The whole of the data must be transcribed exactly.

================

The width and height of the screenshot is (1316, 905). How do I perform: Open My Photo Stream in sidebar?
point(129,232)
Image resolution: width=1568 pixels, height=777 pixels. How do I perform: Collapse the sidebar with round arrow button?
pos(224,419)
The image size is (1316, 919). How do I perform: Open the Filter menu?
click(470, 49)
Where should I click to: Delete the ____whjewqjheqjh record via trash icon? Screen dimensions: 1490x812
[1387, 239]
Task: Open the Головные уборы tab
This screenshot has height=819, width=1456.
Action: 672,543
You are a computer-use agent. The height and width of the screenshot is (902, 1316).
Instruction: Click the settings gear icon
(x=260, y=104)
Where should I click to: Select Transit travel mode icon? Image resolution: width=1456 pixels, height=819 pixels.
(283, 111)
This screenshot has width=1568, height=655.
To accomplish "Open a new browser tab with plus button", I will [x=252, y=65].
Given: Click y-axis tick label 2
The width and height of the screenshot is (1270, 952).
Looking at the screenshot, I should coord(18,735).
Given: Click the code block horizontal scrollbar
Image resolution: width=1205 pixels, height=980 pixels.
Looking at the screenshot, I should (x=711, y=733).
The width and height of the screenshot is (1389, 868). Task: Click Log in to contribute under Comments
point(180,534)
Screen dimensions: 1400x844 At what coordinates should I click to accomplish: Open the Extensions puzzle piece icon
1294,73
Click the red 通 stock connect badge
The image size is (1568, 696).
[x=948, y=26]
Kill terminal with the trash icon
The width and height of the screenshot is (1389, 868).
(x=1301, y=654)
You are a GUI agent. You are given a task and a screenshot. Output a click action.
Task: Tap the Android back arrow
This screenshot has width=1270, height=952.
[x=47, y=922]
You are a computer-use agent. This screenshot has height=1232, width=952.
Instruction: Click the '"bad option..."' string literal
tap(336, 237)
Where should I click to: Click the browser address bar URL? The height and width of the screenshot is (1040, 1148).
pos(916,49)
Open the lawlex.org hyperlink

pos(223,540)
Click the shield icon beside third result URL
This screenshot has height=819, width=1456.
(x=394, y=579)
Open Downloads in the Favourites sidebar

================

* _YOUR SOLUTION_
The width and height of the screenshot is (1316, 905). How do I perform: Open My Photo Stream in sidebar?
point(129,232)
Image resolution: width=1568 pixels, height=777 pixels. How do I perform: Collapse the sidebar with round arrow button?
pos(224,419)
The image size is (1316, 919). How do I perform: Open the Filter menu?
click(470, 49)
Where should I click to: Delete the ____whjewqjheqjh record via trash icon? Screen dimensions: 1490x812
[1387, 239]
Task: Open the Головные уборы tab
This screenshot has height=819, width=1456.
Action: 672,543
You are a computer-use agent. The height and width of the screenshot is (902, 1316).
Instruction: Click the settings gear icon
(x=260, y=104)
Where should I click to: Select Transit travel mode icon? Image resolution: width=1456 pixels, height=819 pixels.
(283, 111)
This screenshot has width=1568, height=655.
To accomplish "Open a new browser tab with plus button", I will [x=252, y=65].
Given: Click y-axis tick label 2
The width and height of the screenshot is (1270, 952).
Looking at the screenshot, I should coord(18,735).
Given: Click the code block horizontal scrollbar
Image resolution: width=1205 pixels, height=980 pixels.
Looking at the screenshot, I should (x=711, y=733).
The width and height of the screenshot is (1389, 868). Task: Click Log in to contribute under Comments
point(180,534)
Screen dimensions: 1400x844 At what coordinates should I click to accomplish: Open the Extensions puzzle piece icon
1294,73
Click the red 通 stock connect badge
The image size is (1568, 696).
[x=948, y=26]
Kill terminal with the trash icon
The width and height of the screenshot is (1389, 868).
(x=1301, y=654)
You are a GUI agent. You are given a task and a screenshot. Output a click action.
Task: Tap the Android back arrow
This screenshot has width=1270, height=952.
[x=47, y=922]
You are a computer-use agent. This screenshot has height=1232, width=952.
Instruction: Click the '"bad option..."' string literal
tap(336, 237)
Where should I click to: Click the browser address bar URL? The height and width of the screenshot is (1040, 1148).
pos(916,49)
Open the lawlex.org hyperlink

pos(223,540)
Click the shield icon beside third result URL
This screenshot has height=819, width=1456.
(x=394, y=579)
Open Downloads in the Favourites sidebar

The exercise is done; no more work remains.